What the exercise asks:
Where an entry below contains an image, skip the image and copy the rest exactly.

Supplied material:
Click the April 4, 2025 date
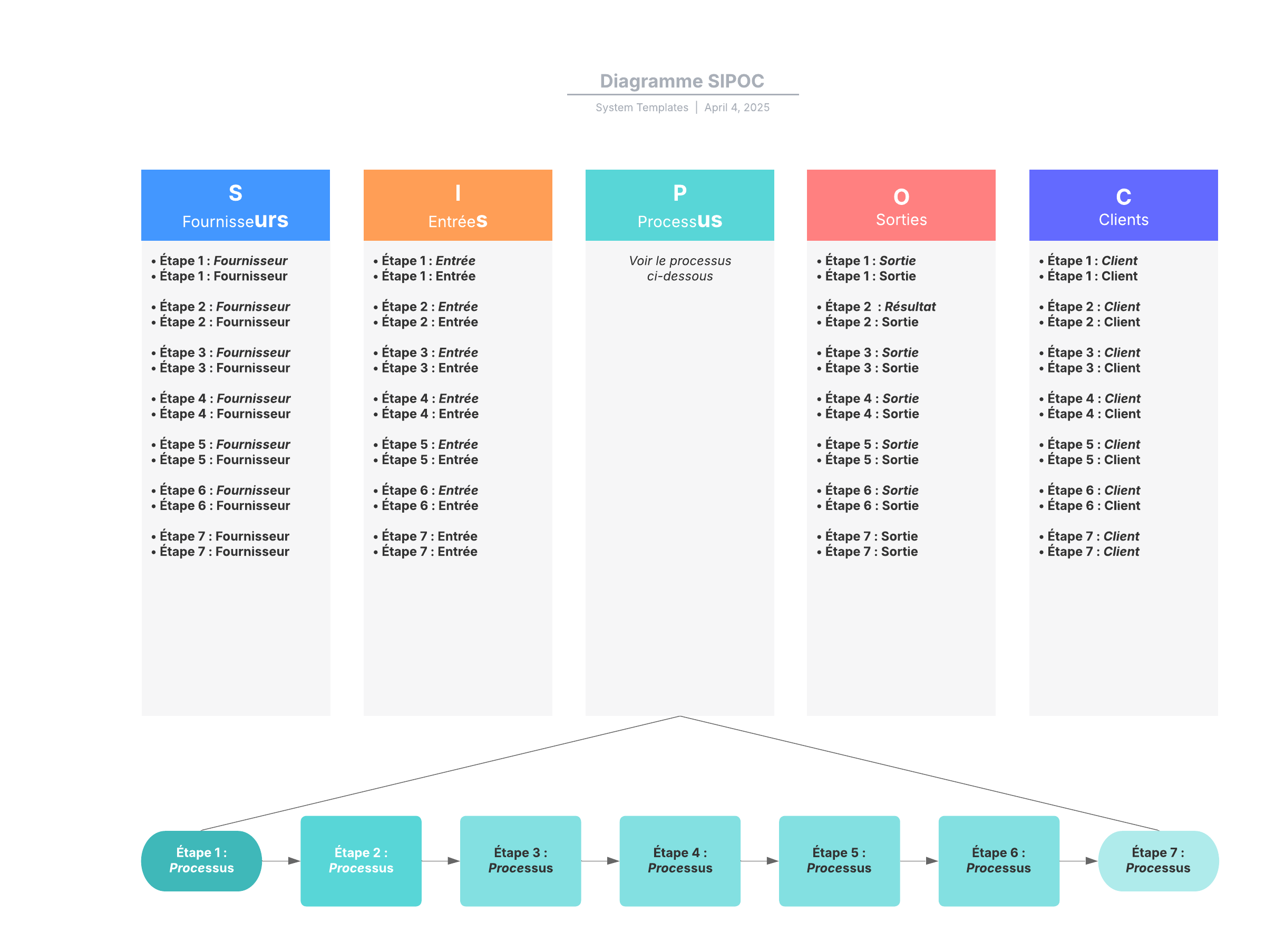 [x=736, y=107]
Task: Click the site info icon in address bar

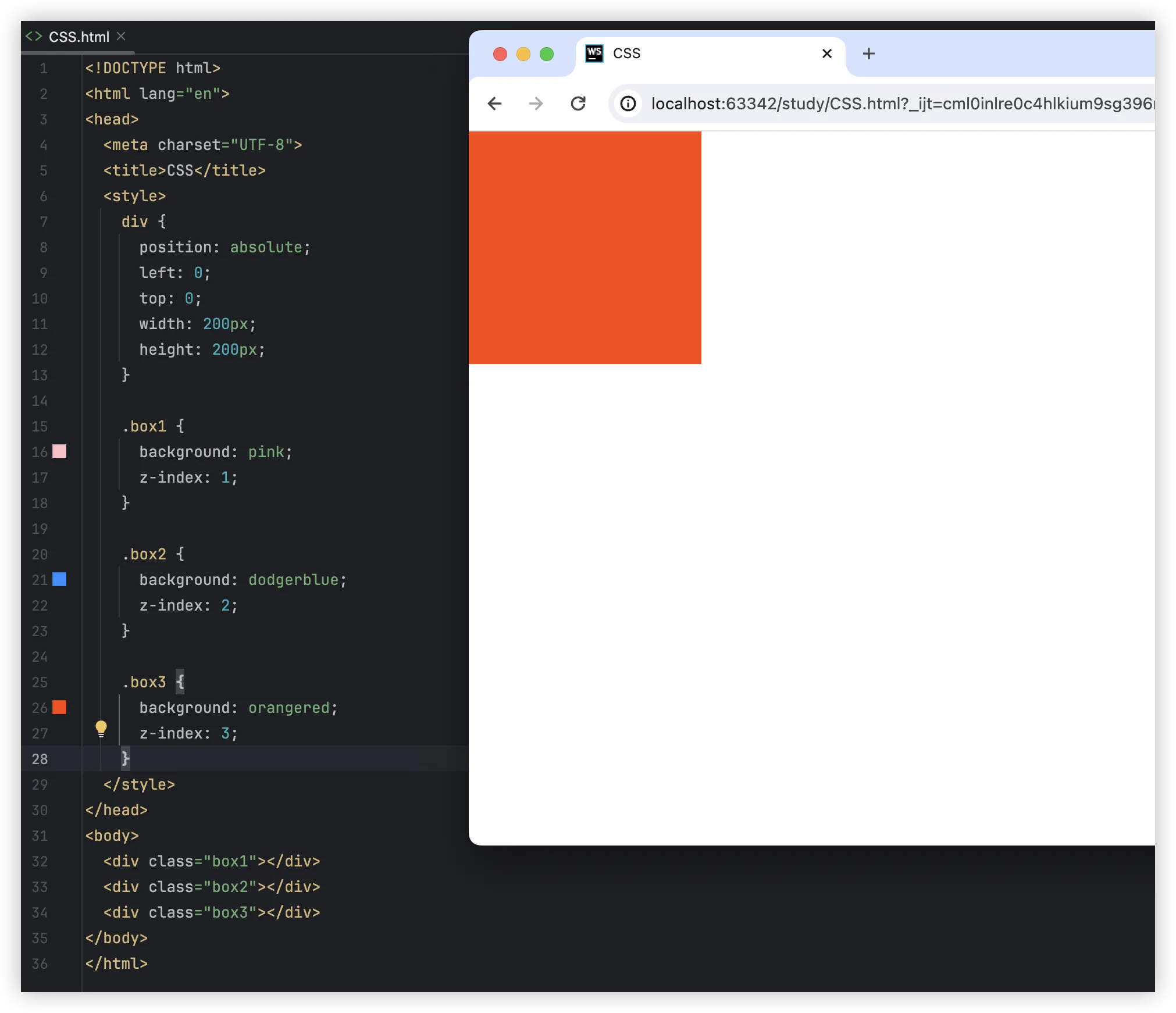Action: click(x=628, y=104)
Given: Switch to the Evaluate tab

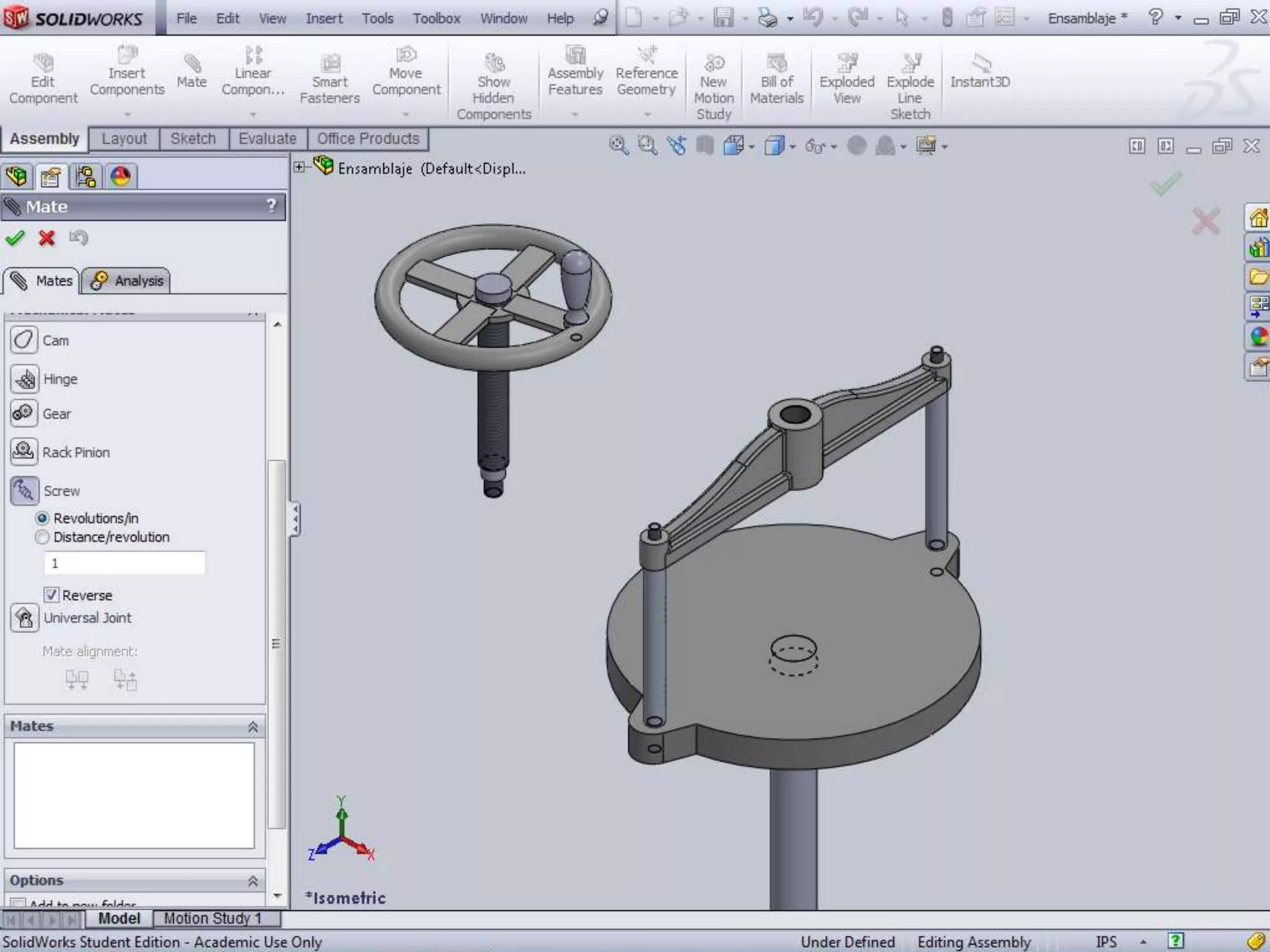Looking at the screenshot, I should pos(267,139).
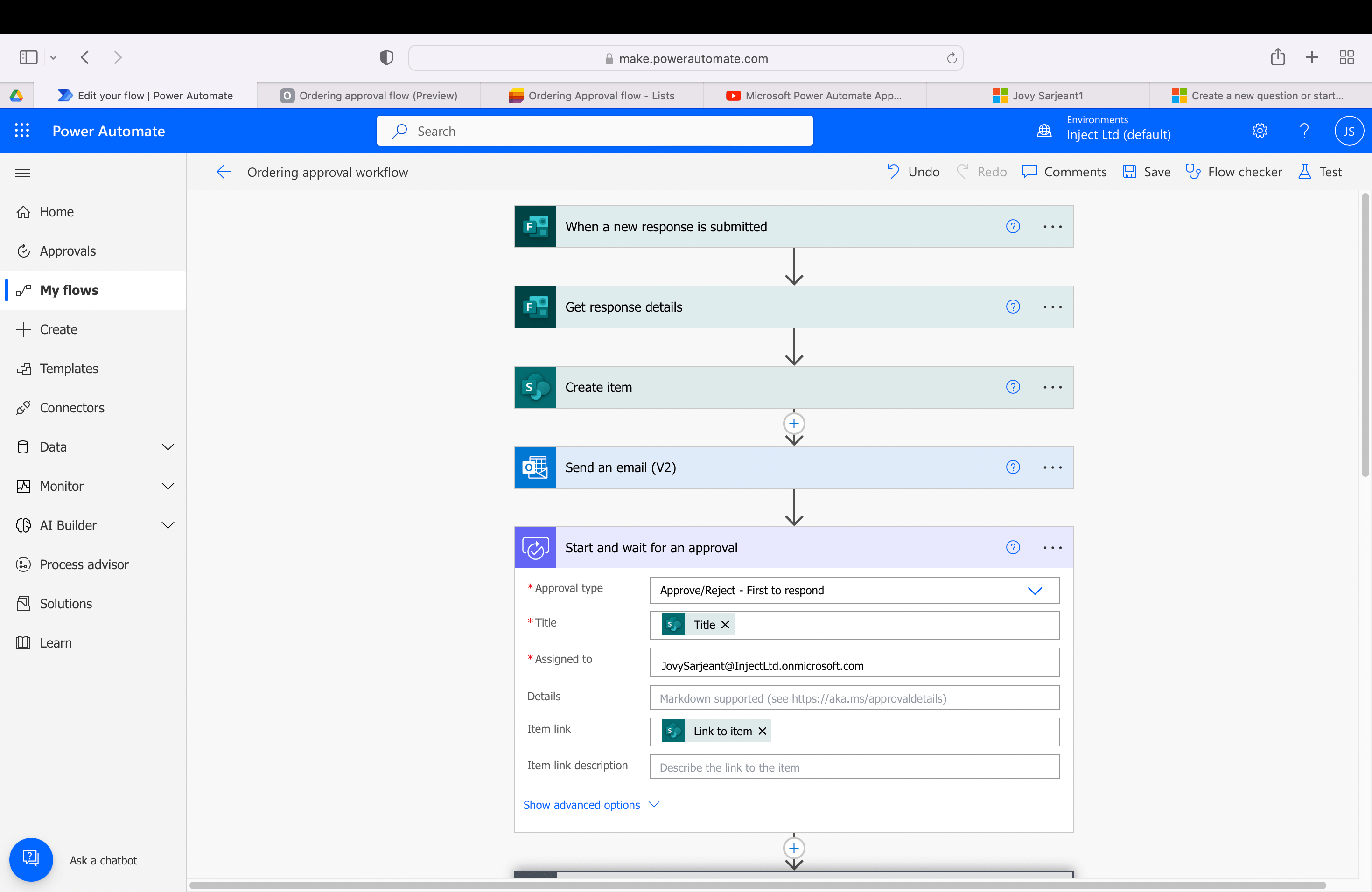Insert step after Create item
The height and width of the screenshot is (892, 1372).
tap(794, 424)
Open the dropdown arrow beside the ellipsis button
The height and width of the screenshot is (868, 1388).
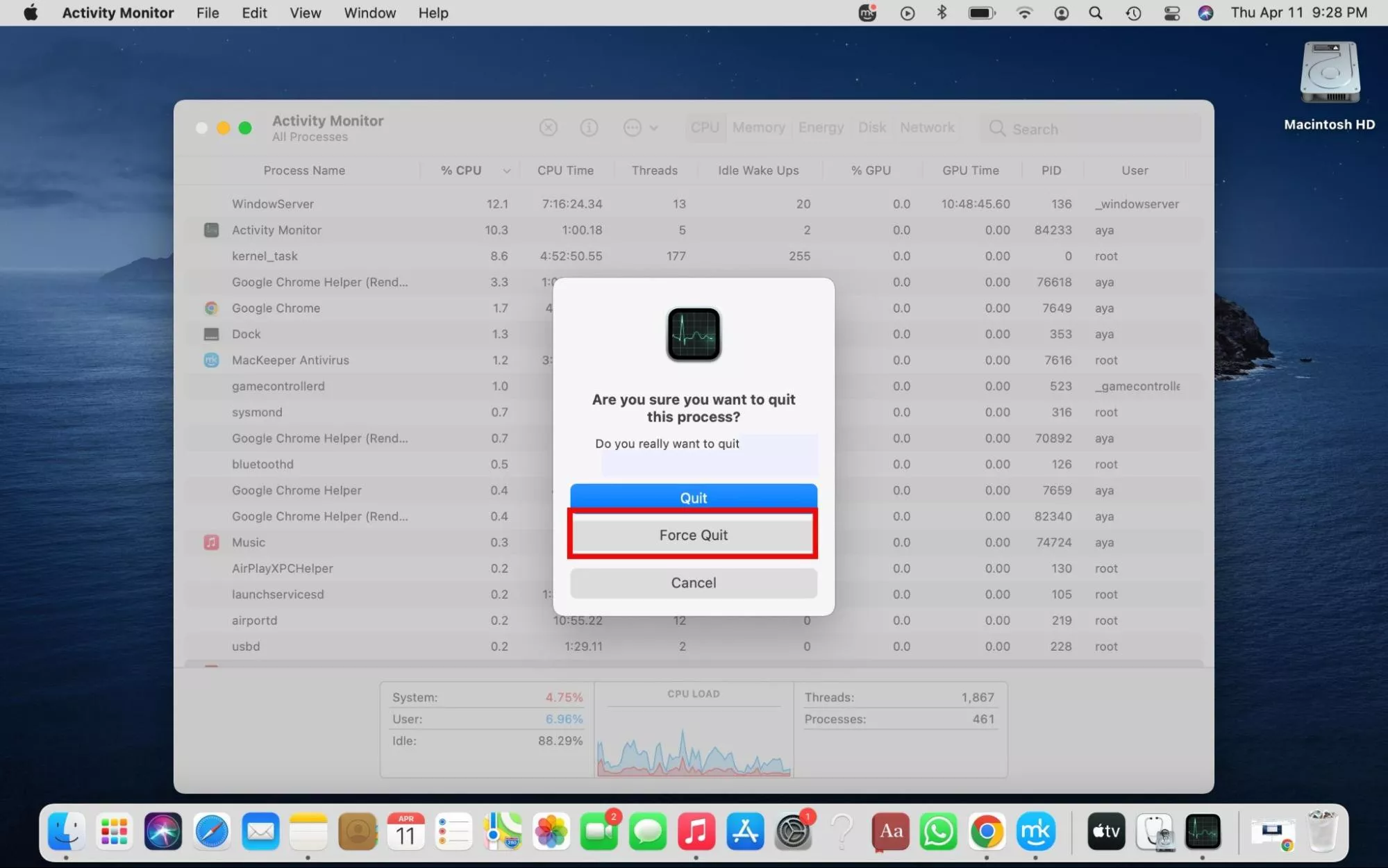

The answer:
Click the April 4, 2025 date
 [x=736, y=107]
Task: Click the site info icon in address bar

Action: click(x=628, y=104)
Given: Switch to the Evaluate tab

Looking at the screenshot, I should pos(267,139).
Insert step after Create item
The height and width of the screenshot is (892, 1372).
tap(794, 424)
Open the dropdown arrow beside the ellipsis button
The height and width of the screenshot is (868, 1388).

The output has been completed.